Recast every line of these entries as a JSON list of strings, one string per line, leaving out blank lines.

(Entries on target coordinates)
____________________

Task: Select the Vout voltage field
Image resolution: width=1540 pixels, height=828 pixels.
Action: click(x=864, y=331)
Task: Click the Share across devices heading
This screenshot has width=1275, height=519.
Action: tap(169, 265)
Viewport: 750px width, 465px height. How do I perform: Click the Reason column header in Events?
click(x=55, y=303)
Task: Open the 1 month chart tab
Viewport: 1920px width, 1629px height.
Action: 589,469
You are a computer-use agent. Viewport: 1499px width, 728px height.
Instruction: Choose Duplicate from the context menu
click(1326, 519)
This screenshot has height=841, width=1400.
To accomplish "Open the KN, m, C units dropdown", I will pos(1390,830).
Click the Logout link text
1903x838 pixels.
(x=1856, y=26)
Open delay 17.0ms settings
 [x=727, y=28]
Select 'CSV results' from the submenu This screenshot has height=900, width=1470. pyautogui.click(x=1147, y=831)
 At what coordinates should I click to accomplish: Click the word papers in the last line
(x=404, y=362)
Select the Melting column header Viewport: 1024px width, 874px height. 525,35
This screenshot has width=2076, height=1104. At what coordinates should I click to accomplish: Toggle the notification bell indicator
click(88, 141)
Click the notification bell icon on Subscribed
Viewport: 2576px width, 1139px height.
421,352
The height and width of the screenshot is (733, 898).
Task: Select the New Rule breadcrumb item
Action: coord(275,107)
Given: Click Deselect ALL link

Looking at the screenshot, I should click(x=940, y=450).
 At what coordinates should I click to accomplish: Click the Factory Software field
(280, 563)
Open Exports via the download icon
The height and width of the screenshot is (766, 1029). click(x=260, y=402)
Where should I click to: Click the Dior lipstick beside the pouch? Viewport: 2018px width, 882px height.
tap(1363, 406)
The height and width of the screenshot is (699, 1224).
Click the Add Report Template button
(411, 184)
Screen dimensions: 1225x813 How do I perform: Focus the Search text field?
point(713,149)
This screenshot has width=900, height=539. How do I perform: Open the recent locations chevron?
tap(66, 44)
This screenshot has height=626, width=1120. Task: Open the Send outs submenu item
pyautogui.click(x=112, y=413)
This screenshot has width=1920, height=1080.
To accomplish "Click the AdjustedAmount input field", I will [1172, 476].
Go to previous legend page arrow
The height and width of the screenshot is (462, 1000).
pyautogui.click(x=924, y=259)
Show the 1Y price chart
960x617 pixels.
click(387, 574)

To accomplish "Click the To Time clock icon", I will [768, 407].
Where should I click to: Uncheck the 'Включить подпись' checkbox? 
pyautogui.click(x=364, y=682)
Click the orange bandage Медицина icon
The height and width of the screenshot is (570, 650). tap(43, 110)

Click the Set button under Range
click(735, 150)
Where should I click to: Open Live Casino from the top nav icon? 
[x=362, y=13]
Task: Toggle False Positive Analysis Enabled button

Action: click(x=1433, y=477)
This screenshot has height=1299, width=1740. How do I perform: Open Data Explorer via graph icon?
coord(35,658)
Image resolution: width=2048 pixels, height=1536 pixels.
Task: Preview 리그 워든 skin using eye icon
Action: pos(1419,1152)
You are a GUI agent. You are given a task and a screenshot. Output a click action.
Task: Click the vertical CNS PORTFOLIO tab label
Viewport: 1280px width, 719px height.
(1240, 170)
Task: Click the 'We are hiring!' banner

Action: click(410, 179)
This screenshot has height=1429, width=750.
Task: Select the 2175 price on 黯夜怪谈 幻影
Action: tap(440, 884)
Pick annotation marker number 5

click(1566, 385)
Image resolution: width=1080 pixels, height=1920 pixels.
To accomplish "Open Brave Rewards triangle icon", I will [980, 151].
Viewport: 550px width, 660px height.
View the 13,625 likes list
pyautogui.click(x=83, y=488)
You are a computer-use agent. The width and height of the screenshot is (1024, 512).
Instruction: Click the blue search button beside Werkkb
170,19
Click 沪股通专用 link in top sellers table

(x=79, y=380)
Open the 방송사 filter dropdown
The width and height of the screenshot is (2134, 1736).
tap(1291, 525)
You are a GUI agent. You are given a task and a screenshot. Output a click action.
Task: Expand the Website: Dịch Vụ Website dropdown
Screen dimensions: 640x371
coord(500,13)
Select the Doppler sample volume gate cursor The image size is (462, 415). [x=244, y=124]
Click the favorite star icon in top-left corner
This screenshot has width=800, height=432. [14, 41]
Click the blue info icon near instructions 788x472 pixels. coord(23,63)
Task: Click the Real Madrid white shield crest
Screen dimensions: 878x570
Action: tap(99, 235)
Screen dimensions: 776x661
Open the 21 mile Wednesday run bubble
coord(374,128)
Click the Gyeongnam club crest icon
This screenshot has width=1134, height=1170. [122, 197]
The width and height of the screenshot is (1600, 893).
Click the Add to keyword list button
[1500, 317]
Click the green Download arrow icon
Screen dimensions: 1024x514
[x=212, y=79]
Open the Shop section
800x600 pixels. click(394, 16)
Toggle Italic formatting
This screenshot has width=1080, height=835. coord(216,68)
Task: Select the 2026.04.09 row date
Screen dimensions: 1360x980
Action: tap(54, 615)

____________________

= TASK ANSWER =
[
  "Task: Select the Vout voltage field",
  "Image resolution: width=1540 pixels, height=828 pixels.",
  "Action: click(x=864, y=331)",
  "Task: Click the Share across devices heading",
  "This screenshot has width=1275, height=519.",
  "Action: tap(169, 265)",
  "Viewport: 750px width, 465px height. How do I perform: Click the Reason column header in Events?",
  "click(x=55, y=303)",
  "Task: Open the 1 month chart tab",
  "Viewport: 1920px width, 1629px height.",
  "Action: 589,469",
  "You are a computer-use agent. Viewport: 1499px width, 728px height.",
  "Instruction: Choose Duplicate from the context menu",
  "click(1326, 519)",
  "This screenshot has height=841, width=1400.",
  "To accomplish \"Open the KN, m, C units dropdown\", I will pos(1390,830).",
  "Click the Logout link text",
  "1903x838 pixels.",
  "(x=1856, y=26)",
  "Open delay 17.0ms settings",
  " [x=727, y=28]",
  "Select 'CSV results' from the submenu This screenshot has height=900, width=1470. pyautogui.click(x=1147, y=831)",
  " At what coordinates should I click to accomplish: Click the word papers in the last line",
  "(x=404, y=362)",
  "Select the Melting column header Viewport: 1024px width, 874px height. 525,35",
  "This screenshot has width=2076, height=1104. At what coordinates should I click to accomplish: Toggle the notification bell indicator",
  "click(88, 141)",
  "Click the notification bell icon on Subscribed",
  "Viewport: 2576px width, 1139px height.",
  "421,352",
  "The height and width of the screenshot is (733, 898).",
  "Task: Select the New Rule breadcrumb item",
  "Action: coord(275,107)",
  "Given: Click Deselect ALL link",
  "Looking at the screenshot, I should click(x=940, y=450).",
  " At what coordinates should I click to accomplish: Click the Factory Software field",
  "(280, 563)",
  "Open Exports via the download icon",
  "The height and width of the screenshot is (766, 1029). click(x=260, y=402)",
  "Where should I click to: Click the Dior lipstick beside the pouch? Viewport: 2018px width, 882px height.",
  "tap(1363, 406)",
  "The height and width of the screenshot is (699, 1224).",
  "Click the Add Report Template button",
  "(411, 184)",
  "Screen dimensions: 1225x813 How do I perform: Focus the Search text field?",
  "point(713,149)",
  "This screenshot has width=900, height=539. How do I perform: Open the recent locations chevron?",
  "tap(66, 44)",
  "This screenshot has height=626, width=1120. Task: Open the Send outs submenu item",
  "pyautogui.click(x=112, y=413)",
  "This screenshot has width=1920, height=1080.",
  "To accomplish \"Click the AdjustedAmount input field\", I will [1172, 476].",
  "Go to previous legend page arrow",
  "The height and width of the screenshot is (462, 1000).",
  "pyautogui.click(x=924, y=259)",
  "Show the 1Y price chart",
  "960x617 pixels.",
  "click(387, 574)",
  "To accomplish \"Click the To Time clock icon\", I will [768, 407].",
  "Where should I click to: Uncheck the 'Включить подпись' checkbox? ",
  "pyautogui.click(x=364, y=682)",
  "Click the orange bandage Медицина icon",
  "The height and width of the screenshot is (570, 650). tap(43, 110)",
  "Click the Set button under Range",
  "click(735, 150)",
  "Where should I click to: Open Live Casino from the top nav icon? ",
  "[x=362, y=13]",
  "Task: Toggle False Positive Analysis Enabled button",
  "Action: click(x=1433, y=477)",
  "This screenshot has height=1299, width=1740. How do I perform: Open Data Explorer via graph icon?",
  "coord(35,658)",
  "Image resolution: width=2048 pixels, height=1536 pixels.",
  "Task: Preview 리그 워든 skin using eye icon",
  "Action: pos(1419,1152)",
  "You are a GUI agent. You are given a task and a screenshot. Output a click action.",
  "Task: Click the vertical CNS PORTFOLIO tab label",
  "Viewport: 1280px width, 719px height.",
  "(1240, 170)",
  "Task: Click the 'We are hiring!' banner",
  "Action: click(410, 179)",
  "This screenshot has height=1429, width=750.",
  "Task: Select the 2175 price on 黯夜怪谈 幻影",
  "Action: tap(440, 884)",
  "Pick annotation marker number 5",
  "click(1566, 385)",
  "Image resolution: width=1080 pixels, height=1920 pixels.",
  "To accomplish \"Open Brave Rewards triangle icon\", I will [980, 151].",
  "Viewport: 550px width, 660px height.",
  "View the 13,625 likes list",
  "pyautogui.click(x=83, y=488)",
  "You are a computer-use agent. The width and height of the screenshot is (1024, 512).",
  "Instruction: Click the blue search button beside Werkkb",
  "170,19",
  "Click 沪股通专用 link in top sellers table",
  "(x=79, y=380)",
  "Open the 방송사 filter dropdown",
  "The width and height of the screenshot is (2134, 1736).",
  "tap(1291, 525)",
  "You are a GUI agent. You are given a task and a screenshot. Output a click action.",
  "Task: Expand the Website: Dịch Vụ Website dropdown",
  "Screen dimensions: 640x371",
  "coord(500,13)",
  "Select the Doppler sample volume gate cursor The image size is (462, 415). [x=244, y=124]",
  "Click the favorite star icon in top-left corner",
  "This screenshot has width=800, height=432. [14, 41]",
  "Click the blue info icon near instructions 788x472 pixels. coord(23,63)",
  "Task: Click the Real Madrid white shield crest",
  "Screen dimensions: 878x570",
  "Action: tap(99, 235)",
  "Screen dimensions: 776x661",
  "Open the 21 mile Wednesday run bubble",
  "coord(374,128)",
  "Click the Gyeongnam club crest icon",
  "This screenshot has width=1134, height=1170. [122, 197]",
  "The width and height of the screenshot is (1600, 893).",
  "Click the Add to keyword list button",
  "[1500, 317]",
  "Click the green Download arrow icon",
  "Screen dimensions: 1024x514",
  "[x=212, y=79]",
  "Open the Shop section",
  "800x600 pixels. click(394, 16)",
  "Toggle Italic formatting",
  "This screenshot has width=1080, height=835. coord(216,68)",
  "Task: Select the 2026.04.09 row date",
  "Screen dimensions: 1360x980",
  "Action: tap(54, 615)"
]